Implementation:Deepspeedai DeepSpeed SHM Allreduce
| Knowledge Sources | |
|---|---|
| Domains | Communication, Distributed_Computing, CPU_Optimization, SIMD |
| Last Updated | 2026-02-09 00:00 GMT |
Overview
Low-latency shared memory based allreduce implementation optimized with SIMD instructions for CPU-based distributed inference.
Description
The SHM Allreduce provides a high-performance, low-latency alternative to traditional network-based collective communication by using POSIX shared memory (shm_open/mmap) for inter-process communication when all ranks reside on the same physical machine. It implements two complementary allreduce algorithms: symmetric naive allreduce for small tensors (< 1MB) and distributed naive reduce-scatter/allgather for large tensors (>= 1MB). Both algorithms are heavily optimized with SIMD vectorization using either AVX-512 instructions (x86_64) or RISC-V Vector extensions (riscv64).
The symmetric naive algorithm uses a copy-reduce pattern with double buffering and a three-state FSM (finite state machine) to handle overlapping iterations. Each rank copies data to its own SHM buffer, waits for all ranks to complete copying, then performs local reduction across all buffers.

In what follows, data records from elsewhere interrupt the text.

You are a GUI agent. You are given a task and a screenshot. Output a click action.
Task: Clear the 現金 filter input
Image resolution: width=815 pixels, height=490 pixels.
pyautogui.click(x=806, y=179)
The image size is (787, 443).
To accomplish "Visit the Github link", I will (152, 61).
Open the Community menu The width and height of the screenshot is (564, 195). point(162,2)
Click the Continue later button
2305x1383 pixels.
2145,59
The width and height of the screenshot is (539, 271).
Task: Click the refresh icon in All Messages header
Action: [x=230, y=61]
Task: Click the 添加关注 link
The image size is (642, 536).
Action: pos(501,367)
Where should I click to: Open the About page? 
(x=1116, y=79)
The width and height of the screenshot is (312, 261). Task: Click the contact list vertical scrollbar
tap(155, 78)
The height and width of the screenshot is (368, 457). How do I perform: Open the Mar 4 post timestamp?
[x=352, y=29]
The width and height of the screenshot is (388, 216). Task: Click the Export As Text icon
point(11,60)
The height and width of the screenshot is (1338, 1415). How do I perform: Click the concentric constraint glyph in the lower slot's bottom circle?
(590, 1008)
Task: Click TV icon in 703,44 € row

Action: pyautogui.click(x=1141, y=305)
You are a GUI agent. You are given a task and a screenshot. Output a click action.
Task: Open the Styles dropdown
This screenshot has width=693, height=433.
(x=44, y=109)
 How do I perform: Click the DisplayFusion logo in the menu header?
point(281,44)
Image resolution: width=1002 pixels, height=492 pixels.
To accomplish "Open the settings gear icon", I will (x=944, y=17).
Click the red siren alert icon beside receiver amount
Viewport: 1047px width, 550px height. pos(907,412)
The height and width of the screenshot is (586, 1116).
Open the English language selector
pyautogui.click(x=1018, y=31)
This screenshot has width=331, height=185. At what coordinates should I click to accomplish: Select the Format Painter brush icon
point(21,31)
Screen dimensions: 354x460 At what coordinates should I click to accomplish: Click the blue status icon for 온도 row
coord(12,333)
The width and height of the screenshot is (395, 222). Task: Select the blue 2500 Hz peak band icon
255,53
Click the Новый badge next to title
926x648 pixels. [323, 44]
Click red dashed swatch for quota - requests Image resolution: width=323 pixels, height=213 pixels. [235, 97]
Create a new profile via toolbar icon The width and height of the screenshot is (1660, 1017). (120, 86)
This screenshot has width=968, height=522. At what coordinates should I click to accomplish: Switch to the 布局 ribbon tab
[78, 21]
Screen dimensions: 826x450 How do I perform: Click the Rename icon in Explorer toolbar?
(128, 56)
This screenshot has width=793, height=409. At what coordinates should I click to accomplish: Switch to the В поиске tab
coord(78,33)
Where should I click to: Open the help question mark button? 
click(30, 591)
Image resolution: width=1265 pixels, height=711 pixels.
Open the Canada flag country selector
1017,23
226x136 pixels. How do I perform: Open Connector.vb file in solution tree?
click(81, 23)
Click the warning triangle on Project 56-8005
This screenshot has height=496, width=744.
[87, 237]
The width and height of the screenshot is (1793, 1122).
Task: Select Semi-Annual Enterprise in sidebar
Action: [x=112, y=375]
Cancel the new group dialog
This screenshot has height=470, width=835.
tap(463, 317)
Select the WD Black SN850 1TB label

The distributed naive algorithm implements a reduce-scatter followed by allgather pattern, where each rank reduces its assigned slice of the data, then all ranks copy the reduced slices back to their local memory.
The implementation supports BFloat16, Float16, and Float32 data types with specialized reduction kernels that convert to FP32 for accumulation to maintain numerical accuracy. It uses OpenMP parallelization for large reductions and handles non-aligned remainder elements with scalar fallback. Double buffering allows leading ranks to proceed to the next iteration while lagging ranks complete the current one, maximizing throughput.
Usage
Use SHM Allreduce for low-latency inference workloads when all distributed ranks are co-located on the same physical node (LOCAL_SIZE == world_size). It is automatically selected by the CCL backend's inference_all_reduce when these conditions are met, requiring no explicit API calls.
Code Reference
Source Location
- Repository: DeepSpeed
- File: csrc/cpu/comm/shm.cpp
Signature
// Initialization
void shm_initialize(int size, int rank, char* addr_string, char* port_string);
// Main entry point
void all_reduce_outer_loop(torch::Tensor& data, size_t numel, int data_size);
// Algorithm implementations
void symmetric_naive_all_reduce(char* data_ptr, c10::ScalarType scalar_type,
size_t chunk_size, size_t chunk_el);
void distributed_naive_reduce(char* data_ptr, c10::ScalarType scalar_type,
size_t chunk_size, size_t chunk_el);
// SIMD-optimized reduction kernels
void reduce_bf16_buffers(int start_elements, int num_elements,
char* to_buffer, char** buffers);
void reduce_fp16_buffers(int start_elements, int num_elements,
char* to_buffer, char** buffers);
void reduce_fp32_buffers(int start_elements, int num_elements,
char* to_buffer, char** buffers);
// Utility functions
void parallel_memcpy(void* to, void* from, size_t n_bytes);
void reduce_all_buffers(int start_elements, int num_elements,
c10::ScalarType scalar_type, int to_buffer_idx,
char* to_buffer, char** buffers);
Import
# SHM allreduce is used automatically by the CCL backend
# when LOCAL_SIZE environment variable equals world size
import os
import torch
import deepspeed
# Ensure all ranks are on same machine
os.environ['LOCAL_SIZE'] = str(world_size)
os.environ['MASTER_ADDR'] = 'localhost'
os.environ['MASTER_PORT'] = '29500'
# Initialize DeepSpeed with CCL backend
deepspeed.init_distributed(dist_backend='ccl')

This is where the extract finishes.